WHAT IT IS:
This hobby combines hygiene theater with existential dread. Standing still in the shower is the act of getting into the shower with the full intention to clean yourself — and then just… not.
You stand there. The water hits you. You stare at the tiles.
You could move. You should scrub. But instead, you let the steam do the emotional labor.
It’s not self-care. It’s self-marination.
WHAT YOU'LL NEED:
A shower, water (hot enough to scald the sins off your skin), no towel within reach, a looming sense that you’re wasting your one wild and precious life
PROS:
CONS:
PRO TIP: Tilt your head down slightly and let the water hit the back of your neck. This signals to your brain that something profound is happening, even if it’s not.
Difficulty Level: Low. The body is already vertical. The rest happens accidentally.
Time Commitment: Indeterminate. Anywhere from “just rinsing off” to “I should probably get out but I’m not done thinking yet.”

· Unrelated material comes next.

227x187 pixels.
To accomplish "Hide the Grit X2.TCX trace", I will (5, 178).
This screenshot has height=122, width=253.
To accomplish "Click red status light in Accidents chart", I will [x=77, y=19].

Skill Transferability: Moderate. Builds endurance for standing in lines, awkward conversations, and waiting for websites to load.

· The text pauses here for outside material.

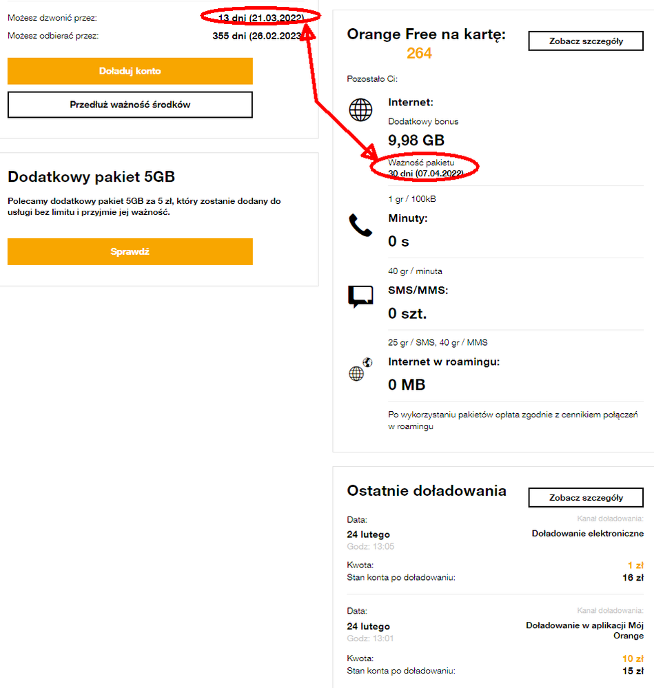Viewport: 654px width, 688px height.
Task: Click the Ostatnie doładowania heading
Action: (427, 490)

Cost Over Time: Low to Medium. Water usage increases slightly; existential costs increase substantially.
While modern Shower Standing is often dismissed as a symptom of burnout, early records suggest it began as a misunderstood spiritual practice. In 1911, Lithuanian monk Petras Vaitkus described “The Still Rinse” — a meditative ritual in which devotees stood motionless beneath a bucket of water to “observe the self dissolving like soap.”
By the mid-20th century, shower manufacturers quietly adapted this contemplative behavior into “comfort spray” settings designed for maximum staring. A 1964 Whirlpool brochure even promised “a shower so gentle, you may forget to move entirely.”
Historians note a sharp rise in Shower Standing during the late capitalist era, when self-care merged with performance art and depression. Today, the ritual remains one of the few moments in modern life where doing nothing still feels like doing something.